▸ **TASK TO CARRY OUT**
Copy out the whole listing below, swapping "Instruction" for "Directive" wherever it occurs and keeping everything else the same.

▸ **MATERIAL SHOWN**
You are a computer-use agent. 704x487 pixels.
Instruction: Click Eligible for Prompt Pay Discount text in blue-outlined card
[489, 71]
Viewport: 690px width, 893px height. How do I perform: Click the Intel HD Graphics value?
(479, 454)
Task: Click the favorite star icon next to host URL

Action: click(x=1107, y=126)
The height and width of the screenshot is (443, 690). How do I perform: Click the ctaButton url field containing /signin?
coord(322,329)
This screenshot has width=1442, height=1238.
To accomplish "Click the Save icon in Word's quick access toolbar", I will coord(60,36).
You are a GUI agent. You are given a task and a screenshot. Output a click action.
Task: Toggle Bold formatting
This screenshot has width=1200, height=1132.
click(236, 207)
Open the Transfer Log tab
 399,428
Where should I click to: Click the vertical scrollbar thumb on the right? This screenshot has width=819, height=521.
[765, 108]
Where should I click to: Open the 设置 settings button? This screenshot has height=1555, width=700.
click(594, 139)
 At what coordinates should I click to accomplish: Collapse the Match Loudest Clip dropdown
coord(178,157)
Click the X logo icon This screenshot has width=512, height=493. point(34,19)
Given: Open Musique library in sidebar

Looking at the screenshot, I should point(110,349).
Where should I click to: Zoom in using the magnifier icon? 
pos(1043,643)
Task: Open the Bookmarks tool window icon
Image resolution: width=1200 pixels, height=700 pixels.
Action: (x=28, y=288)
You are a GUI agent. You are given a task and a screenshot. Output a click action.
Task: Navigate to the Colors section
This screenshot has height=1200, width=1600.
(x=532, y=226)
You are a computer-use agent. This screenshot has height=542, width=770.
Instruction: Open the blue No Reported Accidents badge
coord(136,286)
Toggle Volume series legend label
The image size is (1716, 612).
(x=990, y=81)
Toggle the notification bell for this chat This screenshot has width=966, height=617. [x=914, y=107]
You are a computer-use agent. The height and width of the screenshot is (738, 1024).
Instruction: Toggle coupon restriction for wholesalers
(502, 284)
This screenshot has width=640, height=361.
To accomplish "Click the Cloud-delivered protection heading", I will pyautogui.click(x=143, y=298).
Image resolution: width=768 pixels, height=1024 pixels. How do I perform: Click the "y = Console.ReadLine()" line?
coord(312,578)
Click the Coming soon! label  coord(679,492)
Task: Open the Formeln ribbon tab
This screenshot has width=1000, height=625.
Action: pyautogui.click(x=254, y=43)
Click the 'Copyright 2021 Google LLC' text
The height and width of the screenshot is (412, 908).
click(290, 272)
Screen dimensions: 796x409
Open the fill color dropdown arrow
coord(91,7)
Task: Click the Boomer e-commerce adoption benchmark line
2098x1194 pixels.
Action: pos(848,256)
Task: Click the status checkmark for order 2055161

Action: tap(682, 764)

▸ **SOLUTION TO THE PROBLEM**
You are a computer-use agent. 704x487 pixels.
Directive: Click Eligible for Prompt Pay Discount text in blue-outlined card
[489, 71]
Viewport: 690px width, 893px height. How do I perform: Click the Intel HD Graphics value?
(479, 454)
Task: Click the favorite star icon next to host URL

Action: click(x=1107, y=126)
The height and width of the screenshot is (443, 690). How do I perform: Click the ctaButton url field containing /signin?
coord(322,329)
This screenshot has width=1442, height=1238.
To accomplish "Click the Save icon in Word's quick access toolbar", I will coord(60,36).
You are a GUI agent. You are given a task and a screenshot. Output a click action.
Task: Toggle Bold formatting
This screenshot has width=1200, height=1132.
click(236, 207)
Open the Transfer Log tab
 399,428
Where should I click to: Click the vertical scrollbar thumb on the right? This screenshot has width=819, height=521.
[765, 108]
Where should I click to: Open the 设置 settings button? This screenshot has height=1555, width=700.
click(594, 139)
 At what coordinates should I click to accomplish: Collapse the Match Loudest Clip dropdown
coord(178,157)
Click the X logo icon This screenshot has width=512, height=493. point(34,19)
Given: Open Musique library in sidebar

Looking at the screenshot, I should point(110,349).
Where should I click to: Zoom in using the magnifier icon? 
pos(1043,643)
Task: Open the Bookmarks tool window icon
Image resolution: width=1200 pixels, height=700 pixels.
Action: (x=28, y=288)
You are a GUI agent. You are given a task and a screenshot. Output a click action.
Task: Navigate to the Colors section
This screenshot has height=1200, width=1600.
(x=532, y=226)
You are a computer-use agent. This screenshot has height=542, width=770.
Directive: Open the blue No Reported Accidents badge
coord(136,286)
Toggle Volume series legend label
The image size is (1716, 612).
(x=990, y=81)
Toggle the notification bell for this chat This screenshot has width=966, height=617. [x=914, y=107]
You are a computer-use agent. The height and width of the screenshot is (738, 1024).
Directive: Toggle coupon restriction for wholesalers
(502, 284)
This screenshot has width=640, height=361.
To accomplish "Click the Cloud-delivered protection heading", I will pyautogui.click(x=143, y=298).
Image resolution: width=768 pixels, height=1024 pixels. How do I perform: Click the "y = Console.ReadLine()" line?
coord(312,578)
Click the Coming soon! label  coord(679,492)
Task: Open the Formeln ribbon tab
This screenshot has width=1000, height=625.
Action: pyautogui.click(x=254, y=43)
Click the 'Copyright 2021 Google LLC' text
The height and width of the screenshot is (412, 908).
click(290, 272)
Screen dimensions: 796x409
Open the fill color dropdown arrow
coord(91,7)
Task: Click the Boomer e-commerce adoption benchmark line
2098x1194 pixels.
Action: pos(848,256)
Task: Click the status checkmark for order 2055161

Action: tap(682, 764)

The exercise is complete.